Michael Zhu

My current vibe coding processDecember 24, 2025

NOTE: this is still a WIP, I've spent the past few months avoiding AI tools as an educational exercise. I've recently started experimenting with coding agents and this is the workflow I've found myself turning to thus far.

Repo setup:

docs/ folder contains .md files that describe the current state of the codebase.
docs/proposals/ contains .md files that describe ideas for future work.

Workflow:

Plan phase: LLMs generate proposals. I review and leave comments. Repeat until I'm satisfied with the spec.
Build phase: LLM takes proposal as input and implements it + updates docs.

--------

CLAUDE.md:

Instructions for AI agents working in this codebase.

## Documentation Structure

- `docs/` — Markdown files describing the current state of the codebase
- `docs/proposals/` — Markdown files describing ideas for future work

## Guidelines

- When asked to write a proposal, put it in `docs/proposals/`. I may leave comments for you to address.
- Keep `docs/` in sync with actual code — update docs when making changes.

--------

beads has some interesting agent orchestration ideas.

beads is a git backed issue tracker that was made for agents to use
there also seems to be a way for agents to message each other? (look into gt)
the philosophy is to trust the agent as much as possible and run as many agents as possible
Steve Yegge claims in his blog that the project is fully vibe coded and he doesn't even look at the code
to maintain code quality, he spends about 40% of his time on code health (asking agents to suggest improvements, refactors, find code smells, add tests, etc)
this seems reasonable if you have a very clear idea of what you want to build. Just let a bunch of agents generate hella code and tests. The issue tracker serves as the memory and communication layer between agents.

Optimizing Qwen3 InferenceNovember 26, 2025

Goal: implement my own inference engine for the Qwen3 models that matches the performance of vllm.

The Qwen3 dense models have the following variants: 0.6B, 1.7B, 4B, 8B, 14B, and 32B.

Some architectural details:

Qwen 3 uses grouped query attention, so the number of kv heads is less than the number of query heads. The kv heads are always set to 8.
The attention head dim is always 128
The larger models primarily increase hidden_size, num_hidden_layers, num_attention_heads
It uses full attention on all layers, no variants like sliding window or linear attention
They all have a max context length of 32,768
The 4B models and up can have their context length extended to 131072 with YaRN
All use SwiGLU feed forward

First I took the Qwen3 modeling code from the transformers hugging face library and stripped out all the unnecessary config logic. I also took the KVCache implementation from transformers and stripped out the parts that Qwen3 wasn’t using. So now I’m left with a clean implementation of the Qwen3 model (eager attention) and a simple KV cache that dynamically grows.

--------

One thing I noticed was that the model initialization takes a few seconds. This is unnecessary overhead because we are loading in pretrained weights so the initialized weights are immediately aren’t used anyway. To speed this, up I initialize the model on the meta device so that the initialization code doesn’t run and then move the model to cuda with empty weight tensors.

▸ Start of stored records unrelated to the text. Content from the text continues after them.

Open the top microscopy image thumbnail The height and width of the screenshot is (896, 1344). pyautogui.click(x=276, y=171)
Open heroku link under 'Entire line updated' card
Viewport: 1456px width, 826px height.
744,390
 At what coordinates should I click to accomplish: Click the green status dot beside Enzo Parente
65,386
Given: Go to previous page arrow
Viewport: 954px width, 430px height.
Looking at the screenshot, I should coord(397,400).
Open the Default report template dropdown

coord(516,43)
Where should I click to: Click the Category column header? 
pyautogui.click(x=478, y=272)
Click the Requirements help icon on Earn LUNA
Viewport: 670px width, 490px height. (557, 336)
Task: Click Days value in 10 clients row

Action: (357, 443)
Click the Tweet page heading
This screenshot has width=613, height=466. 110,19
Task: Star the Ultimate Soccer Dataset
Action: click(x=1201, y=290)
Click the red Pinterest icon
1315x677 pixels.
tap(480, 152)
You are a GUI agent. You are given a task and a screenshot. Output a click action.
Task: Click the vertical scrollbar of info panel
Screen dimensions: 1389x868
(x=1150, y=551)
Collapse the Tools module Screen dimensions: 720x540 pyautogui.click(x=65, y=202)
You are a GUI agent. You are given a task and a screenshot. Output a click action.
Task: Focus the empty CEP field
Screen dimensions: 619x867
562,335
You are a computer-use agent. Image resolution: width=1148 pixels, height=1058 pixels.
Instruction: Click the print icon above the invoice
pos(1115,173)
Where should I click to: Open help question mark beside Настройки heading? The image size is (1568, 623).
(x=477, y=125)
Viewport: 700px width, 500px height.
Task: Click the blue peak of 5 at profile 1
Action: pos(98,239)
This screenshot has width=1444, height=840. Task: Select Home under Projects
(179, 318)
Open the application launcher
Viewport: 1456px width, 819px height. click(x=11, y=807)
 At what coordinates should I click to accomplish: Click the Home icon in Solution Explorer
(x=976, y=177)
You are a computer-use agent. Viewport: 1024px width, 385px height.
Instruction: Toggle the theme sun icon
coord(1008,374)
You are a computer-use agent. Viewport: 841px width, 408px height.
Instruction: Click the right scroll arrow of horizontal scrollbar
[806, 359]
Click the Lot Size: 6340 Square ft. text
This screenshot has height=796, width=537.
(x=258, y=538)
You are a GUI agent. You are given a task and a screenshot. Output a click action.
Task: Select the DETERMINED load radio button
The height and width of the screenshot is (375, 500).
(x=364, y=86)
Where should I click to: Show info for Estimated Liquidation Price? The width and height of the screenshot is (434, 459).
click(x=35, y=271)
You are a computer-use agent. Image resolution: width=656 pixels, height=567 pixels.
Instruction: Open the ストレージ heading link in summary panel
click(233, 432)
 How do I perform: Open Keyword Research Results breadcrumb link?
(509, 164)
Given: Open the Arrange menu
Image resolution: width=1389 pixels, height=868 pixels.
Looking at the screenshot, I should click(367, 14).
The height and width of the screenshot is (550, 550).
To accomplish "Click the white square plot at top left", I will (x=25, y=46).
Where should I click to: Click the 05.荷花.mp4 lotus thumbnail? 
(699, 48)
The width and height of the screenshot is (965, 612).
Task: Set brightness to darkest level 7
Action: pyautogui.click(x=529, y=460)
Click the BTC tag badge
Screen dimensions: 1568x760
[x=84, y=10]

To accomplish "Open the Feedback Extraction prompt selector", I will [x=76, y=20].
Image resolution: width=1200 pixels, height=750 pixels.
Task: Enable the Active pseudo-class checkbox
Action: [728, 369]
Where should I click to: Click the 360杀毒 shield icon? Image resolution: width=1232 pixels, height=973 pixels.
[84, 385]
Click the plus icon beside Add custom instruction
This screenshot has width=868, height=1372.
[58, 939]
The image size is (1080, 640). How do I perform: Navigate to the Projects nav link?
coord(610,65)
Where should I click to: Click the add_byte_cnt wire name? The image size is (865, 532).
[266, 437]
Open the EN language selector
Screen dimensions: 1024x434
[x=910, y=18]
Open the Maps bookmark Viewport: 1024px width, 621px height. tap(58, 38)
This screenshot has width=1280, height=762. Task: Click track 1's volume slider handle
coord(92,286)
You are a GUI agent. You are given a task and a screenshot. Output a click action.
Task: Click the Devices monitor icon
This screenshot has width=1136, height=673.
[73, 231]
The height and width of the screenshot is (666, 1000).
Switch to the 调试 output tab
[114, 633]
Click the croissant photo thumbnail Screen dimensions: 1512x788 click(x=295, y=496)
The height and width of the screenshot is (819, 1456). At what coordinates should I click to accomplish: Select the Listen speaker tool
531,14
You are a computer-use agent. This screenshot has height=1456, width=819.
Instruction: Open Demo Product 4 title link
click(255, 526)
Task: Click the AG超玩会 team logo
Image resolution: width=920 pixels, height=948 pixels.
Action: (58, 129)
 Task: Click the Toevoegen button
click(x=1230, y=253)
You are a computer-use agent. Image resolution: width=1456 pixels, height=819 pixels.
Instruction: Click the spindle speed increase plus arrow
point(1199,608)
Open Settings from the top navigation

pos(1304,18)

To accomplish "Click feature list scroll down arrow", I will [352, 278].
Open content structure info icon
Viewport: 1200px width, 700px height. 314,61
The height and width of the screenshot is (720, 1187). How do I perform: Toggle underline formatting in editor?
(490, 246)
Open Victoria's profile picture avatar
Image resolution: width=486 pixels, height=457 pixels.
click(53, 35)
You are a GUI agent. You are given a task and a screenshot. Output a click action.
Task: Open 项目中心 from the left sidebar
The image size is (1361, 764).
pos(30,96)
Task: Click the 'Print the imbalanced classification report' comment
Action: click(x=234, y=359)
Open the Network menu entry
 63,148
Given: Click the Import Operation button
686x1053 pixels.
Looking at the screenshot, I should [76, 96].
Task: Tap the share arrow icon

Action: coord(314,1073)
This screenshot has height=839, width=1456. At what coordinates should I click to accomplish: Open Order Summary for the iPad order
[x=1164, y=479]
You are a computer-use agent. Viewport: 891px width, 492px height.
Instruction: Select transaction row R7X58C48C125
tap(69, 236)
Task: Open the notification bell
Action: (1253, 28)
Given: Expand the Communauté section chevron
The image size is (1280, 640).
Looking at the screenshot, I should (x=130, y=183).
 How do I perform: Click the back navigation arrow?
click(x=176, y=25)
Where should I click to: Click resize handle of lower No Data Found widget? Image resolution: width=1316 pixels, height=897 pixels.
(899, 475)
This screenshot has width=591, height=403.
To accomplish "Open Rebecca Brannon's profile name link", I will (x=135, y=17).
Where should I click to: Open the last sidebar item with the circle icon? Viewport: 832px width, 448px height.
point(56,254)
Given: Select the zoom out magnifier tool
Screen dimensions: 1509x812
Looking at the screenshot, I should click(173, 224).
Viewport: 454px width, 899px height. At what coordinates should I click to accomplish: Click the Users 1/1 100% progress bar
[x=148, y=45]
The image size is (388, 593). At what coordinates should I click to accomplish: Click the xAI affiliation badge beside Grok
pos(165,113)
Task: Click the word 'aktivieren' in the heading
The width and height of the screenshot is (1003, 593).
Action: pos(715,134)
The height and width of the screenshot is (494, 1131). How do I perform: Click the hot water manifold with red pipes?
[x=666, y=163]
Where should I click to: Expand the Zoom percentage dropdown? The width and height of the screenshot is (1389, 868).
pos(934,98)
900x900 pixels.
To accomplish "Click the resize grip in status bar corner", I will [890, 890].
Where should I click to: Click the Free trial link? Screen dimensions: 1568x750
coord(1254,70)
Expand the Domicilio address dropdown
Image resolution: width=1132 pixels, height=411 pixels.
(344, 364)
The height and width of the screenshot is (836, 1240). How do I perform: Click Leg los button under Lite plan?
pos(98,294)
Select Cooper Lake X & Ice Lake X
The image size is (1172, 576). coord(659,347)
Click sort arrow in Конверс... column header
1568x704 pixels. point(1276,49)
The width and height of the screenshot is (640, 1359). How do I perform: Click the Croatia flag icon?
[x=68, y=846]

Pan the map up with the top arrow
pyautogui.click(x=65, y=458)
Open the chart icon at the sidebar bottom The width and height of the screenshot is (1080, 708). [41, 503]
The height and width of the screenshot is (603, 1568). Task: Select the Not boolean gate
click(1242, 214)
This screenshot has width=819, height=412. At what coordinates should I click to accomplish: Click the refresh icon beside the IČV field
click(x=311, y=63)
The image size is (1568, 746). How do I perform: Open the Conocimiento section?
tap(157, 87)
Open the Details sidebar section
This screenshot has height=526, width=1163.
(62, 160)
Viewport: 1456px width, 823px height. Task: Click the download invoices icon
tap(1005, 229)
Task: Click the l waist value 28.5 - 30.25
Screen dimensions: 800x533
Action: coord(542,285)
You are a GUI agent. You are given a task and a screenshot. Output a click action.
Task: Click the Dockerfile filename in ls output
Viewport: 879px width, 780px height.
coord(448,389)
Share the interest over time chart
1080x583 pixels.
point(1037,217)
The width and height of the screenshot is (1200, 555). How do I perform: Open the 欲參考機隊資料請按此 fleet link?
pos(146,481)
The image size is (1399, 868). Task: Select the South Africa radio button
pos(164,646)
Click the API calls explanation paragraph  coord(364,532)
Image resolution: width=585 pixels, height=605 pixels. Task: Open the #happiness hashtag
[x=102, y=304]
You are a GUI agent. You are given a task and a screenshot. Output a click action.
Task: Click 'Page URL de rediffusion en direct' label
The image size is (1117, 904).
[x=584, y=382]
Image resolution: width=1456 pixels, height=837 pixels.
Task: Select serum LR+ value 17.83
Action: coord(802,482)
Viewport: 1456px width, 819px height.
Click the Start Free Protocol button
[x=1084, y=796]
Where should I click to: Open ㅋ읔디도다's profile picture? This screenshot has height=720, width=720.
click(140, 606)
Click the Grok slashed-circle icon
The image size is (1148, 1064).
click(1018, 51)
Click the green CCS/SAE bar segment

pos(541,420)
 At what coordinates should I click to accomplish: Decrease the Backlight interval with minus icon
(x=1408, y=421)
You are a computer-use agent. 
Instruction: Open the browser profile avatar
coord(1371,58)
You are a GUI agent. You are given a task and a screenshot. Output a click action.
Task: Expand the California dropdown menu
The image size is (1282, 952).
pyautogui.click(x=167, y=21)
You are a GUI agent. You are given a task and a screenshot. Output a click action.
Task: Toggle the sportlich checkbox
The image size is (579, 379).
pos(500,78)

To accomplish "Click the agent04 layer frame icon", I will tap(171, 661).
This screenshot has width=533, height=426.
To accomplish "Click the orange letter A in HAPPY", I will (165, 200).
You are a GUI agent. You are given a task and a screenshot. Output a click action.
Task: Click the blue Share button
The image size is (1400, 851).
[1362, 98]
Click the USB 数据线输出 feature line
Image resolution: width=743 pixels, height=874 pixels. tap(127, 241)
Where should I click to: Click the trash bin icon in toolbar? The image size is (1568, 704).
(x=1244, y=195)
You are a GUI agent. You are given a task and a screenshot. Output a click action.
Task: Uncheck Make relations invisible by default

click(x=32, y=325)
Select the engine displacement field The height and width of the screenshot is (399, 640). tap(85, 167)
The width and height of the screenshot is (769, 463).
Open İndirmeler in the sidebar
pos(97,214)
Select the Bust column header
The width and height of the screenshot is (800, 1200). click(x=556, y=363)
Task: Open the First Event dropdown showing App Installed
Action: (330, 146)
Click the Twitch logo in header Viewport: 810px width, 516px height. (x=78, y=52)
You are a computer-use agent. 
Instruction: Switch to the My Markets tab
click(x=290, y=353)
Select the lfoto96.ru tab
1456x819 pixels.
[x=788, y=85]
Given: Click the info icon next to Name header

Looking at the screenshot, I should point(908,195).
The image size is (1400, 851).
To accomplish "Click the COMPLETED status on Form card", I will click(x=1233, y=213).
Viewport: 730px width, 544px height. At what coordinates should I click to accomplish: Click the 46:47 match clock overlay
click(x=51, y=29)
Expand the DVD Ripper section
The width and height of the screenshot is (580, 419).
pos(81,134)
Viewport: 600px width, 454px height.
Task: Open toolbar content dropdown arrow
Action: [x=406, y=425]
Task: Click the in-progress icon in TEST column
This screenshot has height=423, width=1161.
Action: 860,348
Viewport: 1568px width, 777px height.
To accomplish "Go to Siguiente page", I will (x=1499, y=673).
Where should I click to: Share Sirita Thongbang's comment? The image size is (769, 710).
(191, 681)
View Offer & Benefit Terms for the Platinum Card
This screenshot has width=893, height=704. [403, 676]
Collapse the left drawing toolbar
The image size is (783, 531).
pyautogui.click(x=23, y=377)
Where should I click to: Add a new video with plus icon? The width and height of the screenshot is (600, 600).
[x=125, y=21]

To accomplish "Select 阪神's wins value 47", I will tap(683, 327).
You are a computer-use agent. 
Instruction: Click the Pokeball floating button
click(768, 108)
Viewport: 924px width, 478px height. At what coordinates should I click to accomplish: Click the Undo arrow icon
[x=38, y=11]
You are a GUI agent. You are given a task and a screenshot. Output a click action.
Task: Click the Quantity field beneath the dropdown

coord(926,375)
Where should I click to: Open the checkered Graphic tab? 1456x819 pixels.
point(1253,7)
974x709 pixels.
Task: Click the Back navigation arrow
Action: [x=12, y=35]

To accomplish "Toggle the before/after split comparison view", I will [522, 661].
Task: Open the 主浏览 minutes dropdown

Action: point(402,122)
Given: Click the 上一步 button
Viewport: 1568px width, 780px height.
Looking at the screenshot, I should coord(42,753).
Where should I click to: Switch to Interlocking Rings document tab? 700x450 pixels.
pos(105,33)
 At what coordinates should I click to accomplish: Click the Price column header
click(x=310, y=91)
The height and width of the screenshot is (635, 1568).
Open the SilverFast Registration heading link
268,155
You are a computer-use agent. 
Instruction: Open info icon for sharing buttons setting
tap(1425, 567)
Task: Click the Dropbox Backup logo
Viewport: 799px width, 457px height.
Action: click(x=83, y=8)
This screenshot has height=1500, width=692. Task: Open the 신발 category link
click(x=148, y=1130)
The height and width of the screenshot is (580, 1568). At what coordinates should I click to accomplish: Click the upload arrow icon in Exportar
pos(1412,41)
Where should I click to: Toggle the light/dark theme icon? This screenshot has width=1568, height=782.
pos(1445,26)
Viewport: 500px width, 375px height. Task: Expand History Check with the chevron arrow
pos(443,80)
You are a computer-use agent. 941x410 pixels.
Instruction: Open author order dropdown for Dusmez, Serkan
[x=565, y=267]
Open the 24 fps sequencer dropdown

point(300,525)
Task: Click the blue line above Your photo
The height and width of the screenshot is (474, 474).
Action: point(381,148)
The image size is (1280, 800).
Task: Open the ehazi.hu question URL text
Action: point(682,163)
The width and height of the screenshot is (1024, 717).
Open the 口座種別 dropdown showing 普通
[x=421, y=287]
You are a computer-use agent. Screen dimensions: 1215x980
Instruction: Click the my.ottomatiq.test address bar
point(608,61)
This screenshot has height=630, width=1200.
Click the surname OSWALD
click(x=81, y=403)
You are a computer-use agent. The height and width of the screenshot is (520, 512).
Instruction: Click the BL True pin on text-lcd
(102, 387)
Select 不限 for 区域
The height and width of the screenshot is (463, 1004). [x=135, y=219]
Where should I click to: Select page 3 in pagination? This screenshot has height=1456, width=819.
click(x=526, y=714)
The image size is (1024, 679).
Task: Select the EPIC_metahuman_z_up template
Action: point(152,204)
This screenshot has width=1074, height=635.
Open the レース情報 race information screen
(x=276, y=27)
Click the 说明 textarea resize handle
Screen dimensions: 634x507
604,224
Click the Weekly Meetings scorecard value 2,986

However, this caused a subtle bug which caused RoPE positional embeddings to load incorrectly. On initialization, RoPE embeddings pre-compute an inverse frequency buffer that we reuse during the forward pass. However, when initializing on the meta device, this buffer doesn’t get initialized and when we move to cuda it just creates a tensor of zeros.

The fix is to reinitialize the RoPE buffer after moving the model to cuda. Without doing this, I was observing a severe accuracy drop where the model would primarily just repeat the last token over and over instead of outputting coherent text.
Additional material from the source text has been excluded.